Exercise inputs

□ □ □ □ □

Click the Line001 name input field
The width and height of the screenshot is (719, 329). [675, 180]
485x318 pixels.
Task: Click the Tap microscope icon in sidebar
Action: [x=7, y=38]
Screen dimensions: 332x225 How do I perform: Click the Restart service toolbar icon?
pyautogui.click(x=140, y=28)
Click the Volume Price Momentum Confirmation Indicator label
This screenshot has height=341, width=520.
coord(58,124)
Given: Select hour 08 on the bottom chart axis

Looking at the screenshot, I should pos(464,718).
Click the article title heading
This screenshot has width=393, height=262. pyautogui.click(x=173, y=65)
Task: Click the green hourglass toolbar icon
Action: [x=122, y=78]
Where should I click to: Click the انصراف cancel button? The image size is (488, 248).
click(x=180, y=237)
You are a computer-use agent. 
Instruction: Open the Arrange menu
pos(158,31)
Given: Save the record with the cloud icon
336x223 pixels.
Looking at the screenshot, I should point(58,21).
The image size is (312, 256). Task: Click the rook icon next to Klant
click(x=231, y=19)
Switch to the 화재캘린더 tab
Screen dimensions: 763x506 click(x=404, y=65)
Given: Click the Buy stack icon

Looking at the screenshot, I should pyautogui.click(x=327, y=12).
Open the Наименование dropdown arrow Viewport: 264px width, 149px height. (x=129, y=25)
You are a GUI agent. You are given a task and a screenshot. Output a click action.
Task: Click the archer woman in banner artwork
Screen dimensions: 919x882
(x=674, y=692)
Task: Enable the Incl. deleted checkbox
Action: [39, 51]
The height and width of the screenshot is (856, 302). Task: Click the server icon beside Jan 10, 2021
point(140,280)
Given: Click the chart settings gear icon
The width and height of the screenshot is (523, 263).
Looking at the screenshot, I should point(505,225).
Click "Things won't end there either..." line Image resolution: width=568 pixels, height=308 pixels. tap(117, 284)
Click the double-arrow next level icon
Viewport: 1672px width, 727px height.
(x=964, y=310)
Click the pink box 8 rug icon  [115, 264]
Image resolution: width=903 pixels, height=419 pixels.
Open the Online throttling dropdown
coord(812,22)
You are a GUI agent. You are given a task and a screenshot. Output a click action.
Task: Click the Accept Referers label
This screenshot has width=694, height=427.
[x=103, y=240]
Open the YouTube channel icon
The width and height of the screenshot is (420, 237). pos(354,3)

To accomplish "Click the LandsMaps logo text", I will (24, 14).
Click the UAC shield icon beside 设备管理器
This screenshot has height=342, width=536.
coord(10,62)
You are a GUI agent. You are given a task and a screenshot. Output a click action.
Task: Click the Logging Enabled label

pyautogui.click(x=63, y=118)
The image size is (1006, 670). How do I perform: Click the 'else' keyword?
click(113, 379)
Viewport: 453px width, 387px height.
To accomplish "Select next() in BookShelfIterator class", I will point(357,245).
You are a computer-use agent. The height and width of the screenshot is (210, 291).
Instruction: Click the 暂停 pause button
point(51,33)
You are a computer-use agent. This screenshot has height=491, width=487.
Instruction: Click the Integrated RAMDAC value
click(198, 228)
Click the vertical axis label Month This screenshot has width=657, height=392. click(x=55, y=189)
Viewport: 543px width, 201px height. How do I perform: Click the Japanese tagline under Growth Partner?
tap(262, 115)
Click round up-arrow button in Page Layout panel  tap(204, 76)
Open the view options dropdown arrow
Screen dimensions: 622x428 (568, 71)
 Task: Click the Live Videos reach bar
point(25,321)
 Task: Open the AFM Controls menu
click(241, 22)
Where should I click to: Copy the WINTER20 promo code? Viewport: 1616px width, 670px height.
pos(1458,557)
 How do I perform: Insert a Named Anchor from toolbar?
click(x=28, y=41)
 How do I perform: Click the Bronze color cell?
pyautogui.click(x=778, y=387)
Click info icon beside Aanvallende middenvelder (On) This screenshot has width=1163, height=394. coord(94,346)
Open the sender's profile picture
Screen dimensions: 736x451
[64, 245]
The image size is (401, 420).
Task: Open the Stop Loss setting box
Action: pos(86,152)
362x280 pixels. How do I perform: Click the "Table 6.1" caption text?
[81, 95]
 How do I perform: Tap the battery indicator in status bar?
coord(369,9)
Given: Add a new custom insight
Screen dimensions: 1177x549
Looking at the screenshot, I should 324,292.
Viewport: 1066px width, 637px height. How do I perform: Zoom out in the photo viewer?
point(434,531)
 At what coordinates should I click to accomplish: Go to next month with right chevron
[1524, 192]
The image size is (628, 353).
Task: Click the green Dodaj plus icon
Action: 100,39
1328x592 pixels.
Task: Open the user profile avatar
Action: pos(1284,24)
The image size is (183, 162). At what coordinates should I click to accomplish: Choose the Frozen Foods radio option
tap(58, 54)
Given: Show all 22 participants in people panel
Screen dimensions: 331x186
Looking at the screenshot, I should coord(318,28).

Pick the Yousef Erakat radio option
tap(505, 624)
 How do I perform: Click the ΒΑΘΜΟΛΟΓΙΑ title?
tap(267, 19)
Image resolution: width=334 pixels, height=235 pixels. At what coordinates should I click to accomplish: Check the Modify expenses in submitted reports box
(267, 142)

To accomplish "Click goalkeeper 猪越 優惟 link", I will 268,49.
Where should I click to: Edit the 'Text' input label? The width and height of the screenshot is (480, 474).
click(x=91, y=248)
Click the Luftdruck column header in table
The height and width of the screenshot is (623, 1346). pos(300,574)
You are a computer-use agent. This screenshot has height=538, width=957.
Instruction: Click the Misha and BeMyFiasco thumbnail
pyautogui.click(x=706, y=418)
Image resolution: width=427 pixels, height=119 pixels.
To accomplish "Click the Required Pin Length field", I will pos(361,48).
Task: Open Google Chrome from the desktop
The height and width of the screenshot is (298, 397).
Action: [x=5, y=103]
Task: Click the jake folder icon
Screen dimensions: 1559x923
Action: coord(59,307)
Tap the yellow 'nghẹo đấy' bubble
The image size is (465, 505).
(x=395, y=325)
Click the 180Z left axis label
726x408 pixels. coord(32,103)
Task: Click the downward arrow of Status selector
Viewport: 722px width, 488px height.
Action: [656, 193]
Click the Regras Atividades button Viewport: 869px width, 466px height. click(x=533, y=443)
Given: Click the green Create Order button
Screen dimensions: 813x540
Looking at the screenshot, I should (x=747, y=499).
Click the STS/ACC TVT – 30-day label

□ □ □ □ □

What to do
From the records above, print only the lines between the one holding "Tap the yellow 'nghẹo đấy' bubble" and the one holding "Given: Click the green Create Order button", inclusive, exactly as they stand.

Problem solution
Tap the yellow 'nghẹo đấy' bubble
The image size is (465, 505).
(x=395, y=325)
Click the 180Z left axis label
726x408 pixels. coord(32,103)
Task: Click the downward arrow of Status selector
Viewport: 722px width, 488px height.
Action: [656, 193]
Click the Regras Atividades button Viewport: 869px width, 466px height. click(x=533, y=443)
Given: Click the green Create Order button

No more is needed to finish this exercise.